Гоголь не дает новой шинели состариться, сокращая ее жизнь до одного дня. Шинель исчезает, и вслед за ней умирает сам Башмачкин. Единственное, что смягчает драму (речь, разумеется, идет об онтологической подкладке происходящего), это способ исчезновения шинели. Она не испортилась, не сгорела, не обветшала, не порвалась. Она украдена совершенно новой, а это означает, что шинель на самом деле цела, так сказать, «жива и здорова», просто существует, продолжает жить в каком-то другом месте. Конечно, это не решение онтологического вопроса, а только иллюзия решения. Нечто вроде этого (еще до «Шинели») Гоголь попытался сделать в «Портрете».
То, что было сказано по поводу «Шинели», важно не столько порядком следования символических элементов, сколько самим указанием на эти элементы, на стоящую за ними онтологическую проблему.
В «Портрете», как и в повести о чиновничьей шинели, главный посыл дан уже в названии. Место человека, человеческого тела занимает его живописное изображение – своего рода «плоская шинель». Изображение как иноформа тела (я все время говорю «тело» потому, что проблема именно в нем: умирает тело, а вместе с ним, за ним вынужденно умирает и сам человек). Итак, портрет становится носителем витального смысла; ему-то и переадресуется онтологический вопрос. Явный уровень здесь очевиден и потому малоинтересен: изображение ростовщика оживает по ночам, старик выбирается из портретной рамы и бродит по комна те – вполне банальный романтический сюжет. Гораздо более важен слой символический – слой подсознательной развертки. При таком подходе становится, хотя бы отчасти, объяснимой двойная концовка «Портрета». В редакции «Арабесок» дело обстояло так: пока пришедшие на аукцион люди слушали рассказчика, портрет таинственным образом истаял: «… черты странного изображения почти нечувствительно начали исчезать, как исчезает дыхание с чистой стали. Что-то мутное осталось на полотне. И когда подошли к нему ближе, то увидели какой-то незначащий пейзаж. Так что посетители, уже уходя, долго недоумевали, действительно ли они видели таинственный портрет, или это была мечта и представилась мгновенно глазам, утружденным долгим рассматриванием старинных картин». Исчезновение изображения ростовщика, таким образом, обозначало свершившийся приговор свыше, победу Блага над злом.
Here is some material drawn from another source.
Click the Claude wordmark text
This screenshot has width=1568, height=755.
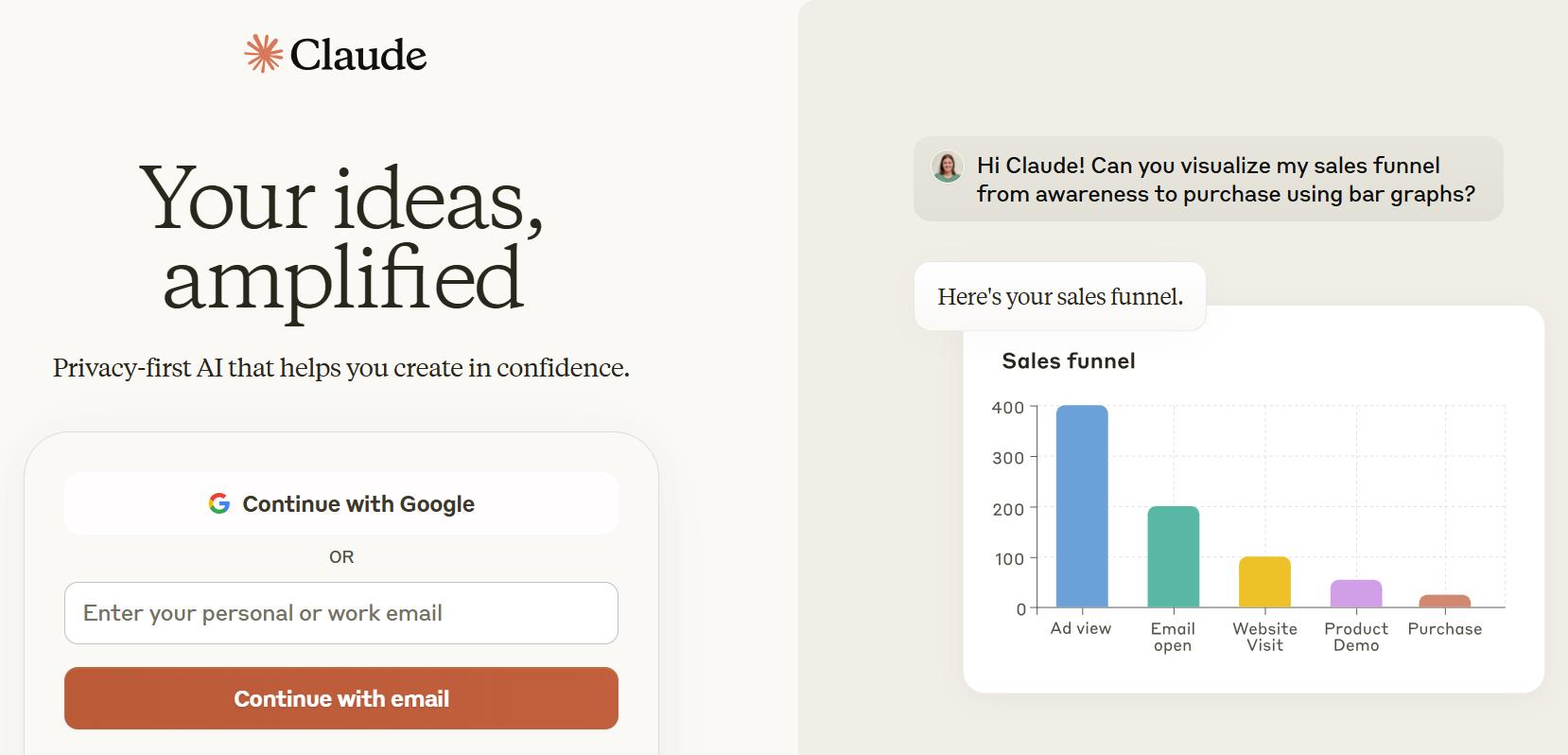pos(358,55)
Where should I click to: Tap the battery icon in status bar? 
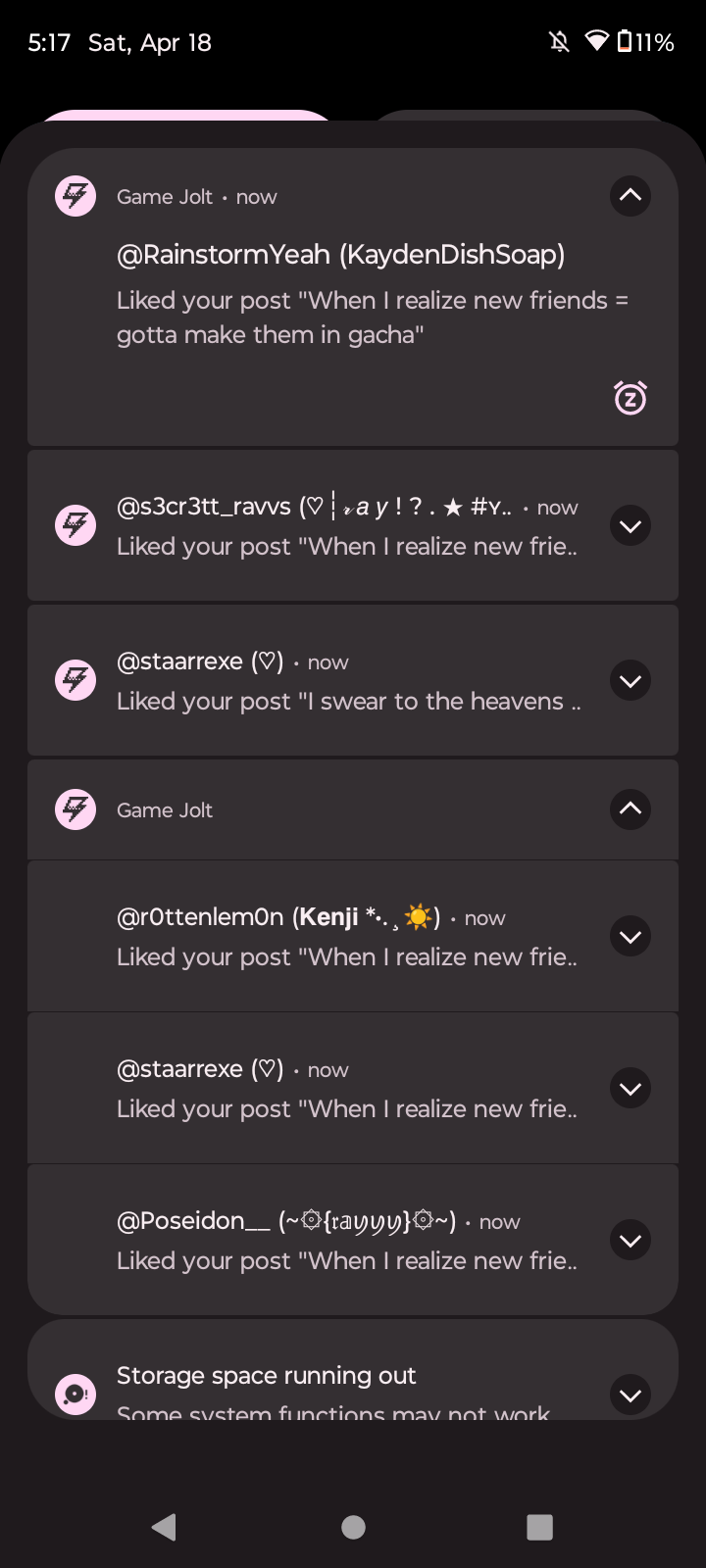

Отчего же в окончательном варианте повести концовка иная – никакой мистики, портрет просто крадут? Если следовать предложенной логике, эту перемену можно объяснить. Стирание портрета означало символическую смерть не только портрета, но и вложенного в него витального смысла – ведь в итоге речь шла о жизни тела. Значит, нужна была какая-то другая мотивировка исчезновения. Онтологический двойник Гоголя – художник Чартков – погибает, но зато портрет жив! Сработал тот же самый механизм, что и позднее в «Шинели»: кража как способ спасти положение, отказаться от окончательного ответа на вопрос тела о его грядущей судьбе. Раз портрет украден – значит, он не погиб совершенно, его жизнь где-то продолжается. Если это так, тогда проясняется и скрытый мотив действий Чарткова: обезумевший художник скупал картины лучших мастеров и затем, запершись в мастерской, разрывал их на куски. И если живописное изображение человека в определенном смысле «заменяет» самого человека (а портрет ростовщика был написан гениально), значит, в каждой хорошей картине присутствует жизнь не только духовная, но и непосредственно телесная (в свое время ростовщик просил художника сделать с него портрет именно для того, чтобы сохранить часть своей телесной жизни). Скорее всего, Чартков уничтожал не просто картины, а именно портреты. И хотя напрямую об этом не сказано, все же, учитывая название гоголевской повести и излюбленный жанр Чарткова, можно предположить, что это так. В тот миг, когда художник рвал на части чужие портреты, его месть была не столько эстетической, сколько онтологической: он убивал жившие в этих портретах жизни.